Besides GLP-1s, Lilly is working on a small interfering RNA therapeutic targeting lipoprotein(a) for the prevention of atherosclerotic cardiovascular disease in patients with elevated lipoprotein(a) levels. Analysts believe it will be a blockbuster ($1 billion or more lifetime revenue) if approved.
Johnson & Johnson, meanwhile, is an overlooked behemoth compared to fast growers like Eli Lilly. The business has 28 products and platforms that generate more than $1 billion in annual revenue. Its pharmaceuticals arm, Innovative Medicine, has had two FDA approvals recently, and has two more approved drug product launches this year in the E.U. and U.S. Innovative Medicine is 65% of JNJ’s annual revenue and appears to have a robust pipeline beyond those pending products. MedTech, its other arm, sells a wide range of healthcare products, including wound care, surgical instruments and implants, hip and knee replacements, and spinal implants. The recent buy of Atraverse Medical bolsters that business.

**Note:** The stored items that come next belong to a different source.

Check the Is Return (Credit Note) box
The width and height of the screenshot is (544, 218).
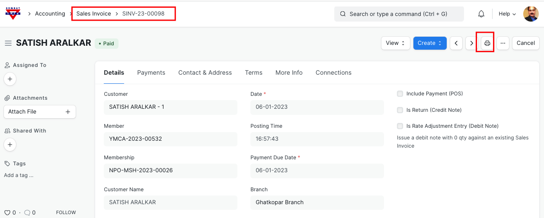point(400,110)
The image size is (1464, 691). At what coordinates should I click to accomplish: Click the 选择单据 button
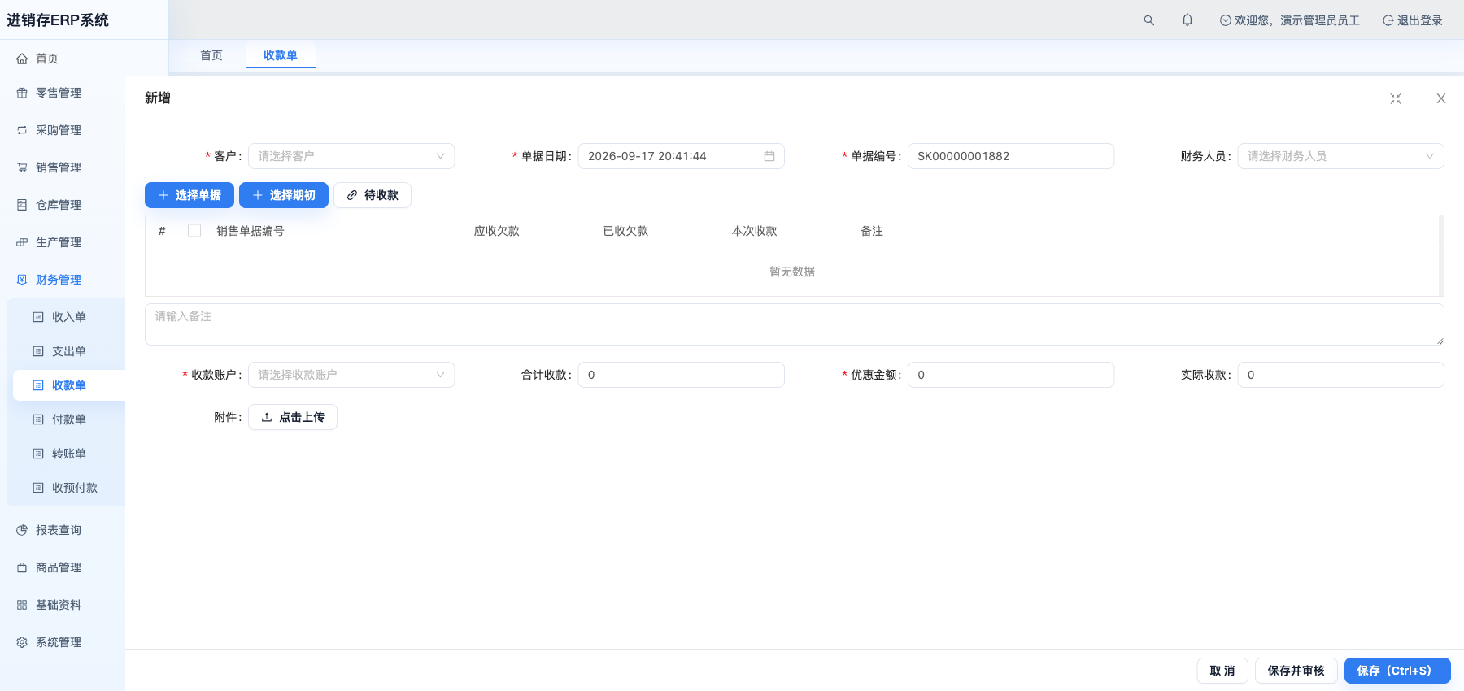[x=190, y=195]
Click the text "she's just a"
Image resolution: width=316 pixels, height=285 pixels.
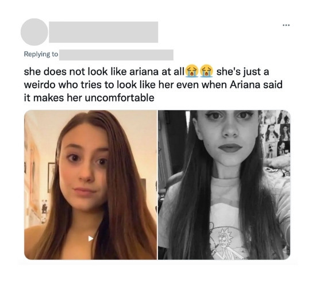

Both Lilly and JNJ are blockbuster-producing pharma giants with defensible market positions. Each is a compelling investment, but the nod here goes to Eli Lilly because its primary product, GLP-1s and related drugs, are products that most patients will take for a lifetime for weight maintenance after initial weight loss. That’s a huge, continuing market even if competition from other GLP-1s intensifies.